Council given £21m to shore up more seafront arches

by Jo Wadsworth
Wednesday 9 Jul, 2025 at 2:20PM
A A
5
Dozens more seafront arches to be demolished and rebuilt

The council has been given £21 million to rebuild more arches under Kings Road.

Dozens of arches, stretching from Kings Road playground to Shelter Hall, need to be replaced as part of an ongoing project which started more than a decade ago.

Because they form part of the A259, Brighton and Hove City Council was able to apply to the Department for Transport, which this week announced its bid was successful.

Councillor Trevor Muten, Cabinet member for Transport and City Infrastructure, said: “It’s great news that we’ve been indicatively awarded £21 million from the Department for Transport for the ongoing restoration and refurbishment of the Kings Road arches – a vital part of our seafront.

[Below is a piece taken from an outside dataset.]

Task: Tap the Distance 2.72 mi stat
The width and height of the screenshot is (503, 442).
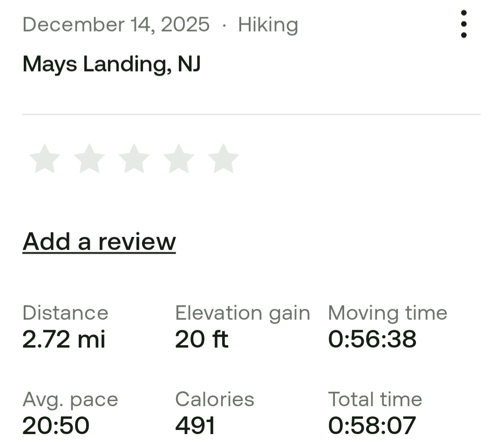Action: [x=64, y=338]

“This funding will support phases four and five of the project, which runs behind the King’s Road playground and paddling pool (phase four) and the area west of Shelter Hall (phase five).

“We’ll be going out to tender for this work shortly and plan to begin construction next year.

“When work begins, we’ll work closely with traders, businesses and leisure facilities to minimise disruption.

“The A259 and lower promenade will remain open throughout and every effort will be taking to keep the upper promenade as open as possible and any inconvenience to residents and visitors kept to an absolute minimum.”

The Kings Road arches redevelopment began in 2012 – and became more urgent when the arch housing the Fortune of War pub collapsed in 2014, closing the seafront road above for several months.

A planning application for this next phase submitted by the council to itself last year, written by R H Partnership Architects, says: “Structural failures along Kings Road in the last two decades have led to the wider development works along the seafront to provide safe support for the heavily trafficked road.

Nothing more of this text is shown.